SELECTED EXCERPT ▸
******************************

# Z5 versus the F5



## BenHC (Aug 22, 2010)

I went to my LBS yesterday to try out a 2010 Z5 but the last one that was my size (58) was purchased. Since they just got in the 2011 stuff I tried out a 2011 Z5 and F5. After taking a couple laps around parking lot the guys at the shop told me that my legs looked cramped and they had me try out an F5. My legs did feel a bit more free on the F5 but I could immediately feel my neck and back tightening up. The reason I was looking at the Z series is that I have some back trouble and I'd heard that the Z series had a more friendly geometry.

I am just under 6'1", 210 and about a 31" inseam. I thought I had a pretty average torso/leg length but the guys at the shop told me that my longer torso would fit an F5 better than a Z5. I am going to another LBS that sells Felts to see what they say. I still want to ask what ya'll think. Are there any similarly built riders out there that ride the Z5 or other Z series bikes.

(I should note that the top tube on the 2011 F5 has a gentle angle, unlike the 2010. It's not as steep as the top tube of the Z series, but it helps make for a friendlier geometry on what is a race bike.)


----------



## zach.scofield (Apr 11, 2010)

I've ridden both, the Z series and I own an F series, both 2011. I love the geo of the Z. very comfy


----------



## Superdave3T (May 11, 2009)

BenHC said:


> I went to my LBS yesterday to try out a 2010 Z5 but the last one that was my size (58) was purchased. Since they just got in the 2011 stuff I tried out a 2011 Z5 and F5. After taking a couple laps around parking lot the guys at the shop told me that my legs looked cramped and they had me try out an F5. My legs did feel a bit more free on the F5 but I could immediately feel my neck and back tightening up. The reason I was looking at the Z series is that I have some back trouble and I'd heard that the Z series had a more friendly geometry.

******************************

STORED ROWS ▸
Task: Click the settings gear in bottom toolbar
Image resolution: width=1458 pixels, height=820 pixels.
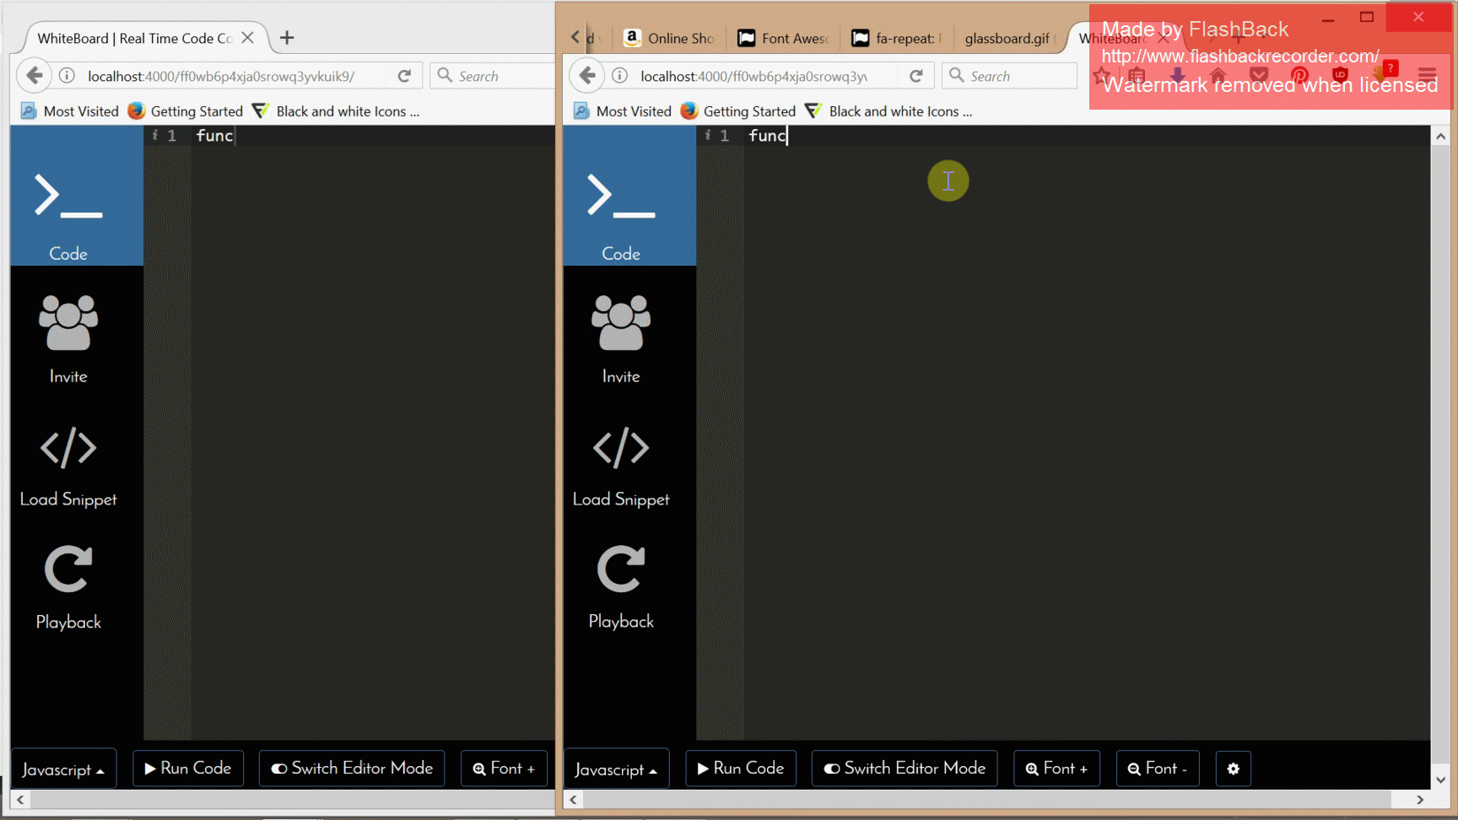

******************************

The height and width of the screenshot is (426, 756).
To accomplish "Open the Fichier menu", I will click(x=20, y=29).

******************************

TASK A ▸ Quote the forum thread comparing the Z5 and F5 bikes word for word, from "(I should note" up to and including "a race bike.)".
TASK B ▸ Write what comes next in the forum thread comparing the Z5 and F5 bikes, beginning right after its final sentence.

REPLY A ▸
(I should note that the top tube on the 2011 F5 has a gentle angle, unlike the 2010. It's not as steep as the top tube of the Z series, but it helps make for a friendlier geometry on what is a race bike.)

REPLY B ▸
> 
> I am just under 6'1", 210 and about a 31" inseam. I thought I had a pretty average torso/leg length but the guys at the shop told me that my longer torso would fit an F5 better than a Z5. I am going to another LBS that sells Felts to see what they say. I still want to ask what ya'll think. Are there any similarly built riders out there that ride the Z5 or other Z series bikes.
> 
> (I should note that the top tube on the 2011 F5 has a gentle angle, unlike the 2010. It's not as steep as the top tube of the Z series, but it helps make for a friendlier geometry on what is a race bike.)


there is no reason you can't get as "long" or stretched out on a Z vs. an F bike. The reach of the frames themselves is within a few mm. If you feel too compact on the Z bike, just lower the stem or opt for a longer one when you get the bike. Grabbing a bike off the sales floor and expecting it to feel perfect is not a good indication on how you fit on the bike.

-SD


----------



## dcl10 (Jul 2, 2010)

The leg thing seems more like a setup issue than a geometry issue, but if your inseam is correct then I’d assume you’d have a very long torso, and then I could see why they would recommend the F as the reach would be longer with most setups. However theoretically speaking more saddle-bar distance is possible on the Z series since the seat and heat tubes diverge at a greater angle, whereas on the F series they are closer to parallel. Though in order to achieve this you would need to run an aggressive setup with a lot of handlebar drop, which kind of defeats the purpose if you’re looking at the Z for a relaxed fit. On the other hand because the F has a such a short head tube, I’d be worried you might have to run more spacers than would be safe.


----------



## BenHC (Aug 22, 2010)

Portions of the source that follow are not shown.